Possible motivations for ad hoc work:
- Someone is polishing their resume and wants to show off some open-source code contributions
- Someone wants to learn the codebase to see if they want to get more involved
- A user is annoyed by some current functionality (example, a bug) and wants to change it note: this is different than the first two situations
- someone is using or wants to use the resonate API for something, and the change would make their third-party work easier or possible. Their work on the resonate codebase is a requirement for their non-resonate related goal.
Assuming this person has done the work, has made a pull request, and there are no technical objections to including it (an existing developer(s) has looked at it and finds no issues), what should this persons next steps be to get it merged and deployed, or to be told their work won’t be merged and deployed?
Example reasons to say yes:
- everyone likes the new work and are happy to have it
Example reasons to say no:
- it’s not on the roadmap, and goes against the roadmap
- dealing with this change will endanger a deadline
- nobody wants this change
- this new work makes things more complicated and there’s not enough resources to maintain this new stuff
things done in other communities:
centralized ways:
- the ad hoc contributor socializes their proposed change in the forum, then the community (importantly - not just the developers) votes to accept it / deny it. This means there’s a voting mechanism in the forum, mailing list, whatever, and the community is used to using it regularly for other day-to-day decisions.

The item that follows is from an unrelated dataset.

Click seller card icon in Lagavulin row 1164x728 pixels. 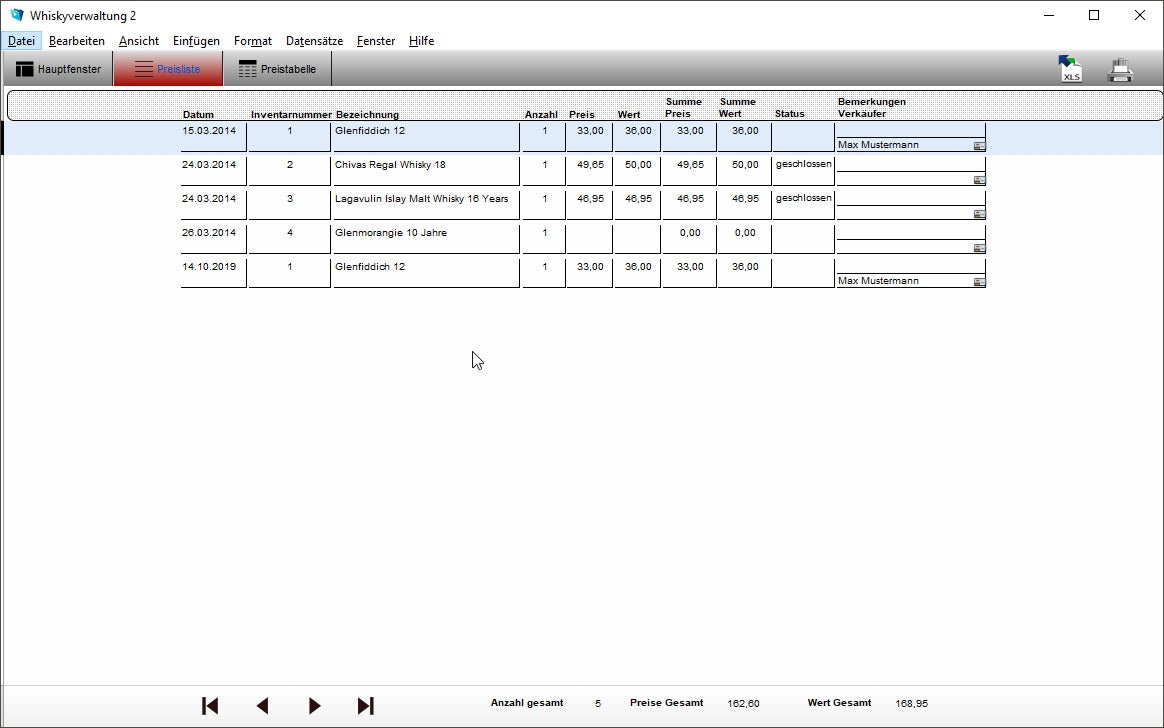(979, 214)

- whoever the product owner is makes the decision that this change works against the roadmap and the work is not merged.
in both of the bullets above the technical owner of the project has veto power, and in the second the product owner (the owner of the backlog) has veto power.
fully-decentralized ways
- something like sourcecred marketing video, better sourcred presentation (@datafruits maybe you have some ideas here)
- so many DAOs in which members use their tokens to vote on the day-to-day proposals (example - Decentraland )
things done in other communities to mitigate random unwanted changes from being proposed:
- there’s an easy way to onboard developers looking to completely independently take on any small task - the community maintains and prioritizes a “good first issue” list of small issues. This will be the honeypot for the people looking for any small thing to work on for their own reasons.
- have semi-regular (quarterly?), publicized (social media, email) on-boarding sessions for interested parties, in which the goals of the project are also discussed. This will allow for discussion about why and how things are done the way they are, tips and tricks, plans for the future, etc.